The 2nd edition of the Faith in Public Life advent lecture series came to a close on Tuesday December 17, 2019 at the Christ the King Parish. After two weeks of inspiring lectures and experience sharing from Mrs. Peggy Dzozomenyo and Justice Amma Gaisie, the final lecture was delivered by Ambassador Sylvester Parker-Allotey, a retired career diplomat. He held many key positions during his time in public service. He was a former  Director of Passports, Deputy Head of  Missions in Saudi Arabia and South Africa,   Ambassador of Ghana Plenipotentiary to Japan and High Commissioner to Japan just to mention a few. It was during his tenure as Director of Passports, that the application and present design of Ghana’s Biometric Passport was completed.

He began his lecture by defining the key term faith with reference to biblical quotations and public service.  He emphasized that faith makes us agents of change and that public servants may lose the values that faith teaches, when they decide to chase after money. He went on to speak about the current state of the public service in Ghana.

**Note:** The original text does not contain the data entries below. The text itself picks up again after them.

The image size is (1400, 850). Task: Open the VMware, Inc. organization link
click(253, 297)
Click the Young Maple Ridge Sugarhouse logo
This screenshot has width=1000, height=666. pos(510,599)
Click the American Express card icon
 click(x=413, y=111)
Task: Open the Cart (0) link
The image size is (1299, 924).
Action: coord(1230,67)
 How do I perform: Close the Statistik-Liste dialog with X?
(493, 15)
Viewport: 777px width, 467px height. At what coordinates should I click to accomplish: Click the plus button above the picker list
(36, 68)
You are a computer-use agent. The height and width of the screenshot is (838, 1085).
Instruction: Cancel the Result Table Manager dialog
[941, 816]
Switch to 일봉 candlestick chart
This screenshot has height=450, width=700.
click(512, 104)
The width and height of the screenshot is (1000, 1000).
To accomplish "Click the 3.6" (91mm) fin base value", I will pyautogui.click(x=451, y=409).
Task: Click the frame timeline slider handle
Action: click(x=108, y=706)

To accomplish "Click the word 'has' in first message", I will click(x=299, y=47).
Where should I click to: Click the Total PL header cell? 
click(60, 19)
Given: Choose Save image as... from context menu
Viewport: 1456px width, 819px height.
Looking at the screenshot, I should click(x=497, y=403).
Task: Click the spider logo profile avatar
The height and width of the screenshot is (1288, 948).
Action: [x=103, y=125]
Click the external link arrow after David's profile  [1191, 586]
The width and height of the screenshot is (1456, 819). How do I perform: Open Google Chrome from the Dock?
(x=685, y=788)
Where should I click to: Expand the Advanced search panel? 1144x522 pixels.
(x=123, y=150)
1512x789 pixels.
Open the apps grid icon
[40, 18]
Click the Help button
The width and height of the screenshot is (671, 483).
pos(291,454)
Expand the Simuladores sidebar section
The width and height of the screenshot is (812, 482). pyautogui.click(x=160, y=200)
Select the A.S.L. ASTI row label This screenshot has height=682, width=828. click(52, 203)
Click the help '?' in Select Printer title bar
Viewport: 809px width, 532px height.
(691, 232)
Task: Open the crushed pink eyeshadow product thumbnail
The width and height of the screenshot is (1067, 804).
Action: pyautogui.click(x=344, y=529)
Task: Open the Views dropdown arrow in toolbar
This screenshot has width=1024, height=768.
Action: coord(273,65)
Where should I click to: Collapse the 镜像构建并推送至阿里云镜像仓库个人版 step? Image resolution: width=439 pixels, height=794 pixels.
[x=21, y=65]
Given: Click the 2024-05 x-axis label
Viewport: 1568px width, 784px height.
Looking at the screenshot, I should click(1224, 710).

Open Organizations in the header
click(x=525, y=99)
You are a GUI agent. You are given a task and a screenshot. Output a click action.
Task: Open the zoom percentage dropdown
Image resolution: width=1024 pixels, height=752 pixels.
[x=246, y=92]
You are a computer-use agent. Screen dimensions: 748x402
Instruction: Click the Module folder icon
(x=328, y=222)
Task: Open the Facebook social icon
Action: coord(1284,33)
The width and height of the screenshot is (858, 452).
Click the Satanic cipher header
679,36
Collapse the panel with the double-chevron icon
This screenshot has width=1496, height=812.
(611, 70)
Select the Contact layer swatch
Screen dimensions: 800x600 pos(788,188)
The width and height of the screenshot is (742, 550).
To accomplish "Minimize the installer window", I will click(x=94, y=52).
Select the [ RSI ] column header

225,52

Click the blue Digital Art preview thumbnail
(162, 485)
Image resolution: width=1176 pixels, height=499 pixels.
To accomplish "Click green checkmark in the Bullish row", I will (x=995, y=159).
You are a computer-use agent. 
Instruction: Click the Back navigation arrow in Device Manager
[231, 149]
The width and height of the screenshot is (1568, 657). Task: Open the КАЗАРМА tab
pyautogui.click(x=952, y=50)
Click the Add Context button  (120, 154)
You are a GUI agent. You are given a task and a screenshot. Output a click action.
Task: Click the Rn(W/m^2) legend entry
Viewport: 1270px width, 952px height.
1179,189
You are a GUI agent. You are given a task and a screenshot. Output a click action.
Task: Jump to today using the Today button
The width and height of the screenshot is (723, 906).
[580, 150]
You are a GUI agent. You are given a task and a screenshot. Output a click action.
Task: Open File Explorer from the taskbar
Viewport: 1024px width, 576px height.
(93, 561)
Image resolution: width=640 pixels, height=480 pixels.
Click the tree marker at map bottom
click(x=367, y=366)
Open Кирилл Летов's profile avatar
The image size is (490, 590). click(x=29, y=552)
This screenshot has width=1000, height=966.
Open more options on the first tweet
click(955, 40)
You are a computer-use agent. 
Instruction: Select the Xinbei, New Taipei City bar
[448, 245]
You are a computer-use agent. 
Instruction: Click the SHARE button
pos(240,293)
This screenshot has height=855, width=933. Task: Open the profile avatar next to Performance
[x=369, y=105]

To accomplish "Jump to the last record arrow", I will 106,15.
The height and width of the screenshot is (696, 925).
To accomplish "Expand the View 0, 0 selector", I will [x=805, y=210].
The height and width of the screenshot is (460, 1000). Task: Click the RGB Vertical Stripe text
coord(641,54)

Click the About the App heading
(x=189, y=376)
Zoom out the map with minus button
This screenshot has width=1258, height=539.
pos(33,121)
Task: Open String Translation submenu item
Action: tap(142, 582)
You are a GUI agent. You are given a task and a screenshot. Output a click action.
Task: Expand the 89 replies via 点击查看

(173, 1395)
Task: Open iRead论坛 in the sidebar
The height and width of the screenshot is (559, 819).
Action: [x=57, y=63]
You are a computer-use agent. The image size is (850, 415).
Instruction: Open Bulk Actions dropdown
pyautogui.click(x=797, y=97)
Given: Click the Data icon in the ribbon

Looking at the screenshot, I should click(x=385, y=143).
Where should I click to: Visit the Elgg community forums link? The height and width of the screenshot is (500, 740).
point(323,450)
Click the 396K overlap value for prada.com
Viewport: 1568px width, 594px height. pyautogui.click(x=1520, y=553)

He stated that as a country, we have a deteriorating public service as compared to what we inherited. He said the biggest challenge facing the sector is the politicization of public appointments, where politicians push their people into certain key positions without considering their qualification and competence. These appointees in turn are compelled to do the bidding of politicians at the expense of the common good of the nation for fear of their appointments being terminated. He further attributed the deteriorating state of Ghana’s public service to lateness, bribery and corruption, not paying attention to details when reading documents and signing contracts etc.

Faith In Public Life, Advent Lecture Series: Ambassador Sylvester Parker-Allotey

He suggested some reforms which would improve the state of the public service in Ghana. Some of these include; the reintroduction of the graduate entrance examination for recruitment in the public service, setting up more anti-corruption agencies etc. He also bemoaned the inadequate remuneration for both active and retired public sector workers. He cited that this was the main reason why some public servants engage in corrupt practices to supplement their meagre salaries. He therefore called for the restructuring of pensions and salaries in the public service.

Narrating his time in the public service, he cited several instances where he stood his ground and refused to be pressured to take certain decisions that was contrary to his faith and code of conduct his office. One of such instances was when he was the Director of Passports. He said he received a request from his minister to issue a diplomatic passport to a retired vice chancellor whose passport had expired a year ago.  He explained that he couldn’t grant the minister’s request because, the vice chancellor was no longer in office and all diplomatic passports must be issued upon written approval by the minister. When he informed the minster through a memo about why he couldn’t grant his request, he was ordered to hand over his office in two weeks. He said “So when I sent the memo to him, his response was that I should hand over as Director of Passports n two weeks. I handed over in three days and told him I didn’t need to be Director of Passports”

He also cited a situation where he was willing to vacate his post as chairman of a board set up to recruit people into the Foreign Service rather than recruiting unqualified persons into the service.
The day also marked the birthday of the Holy Father Pope Francis, he was given three happy cheers and three Hail Marys.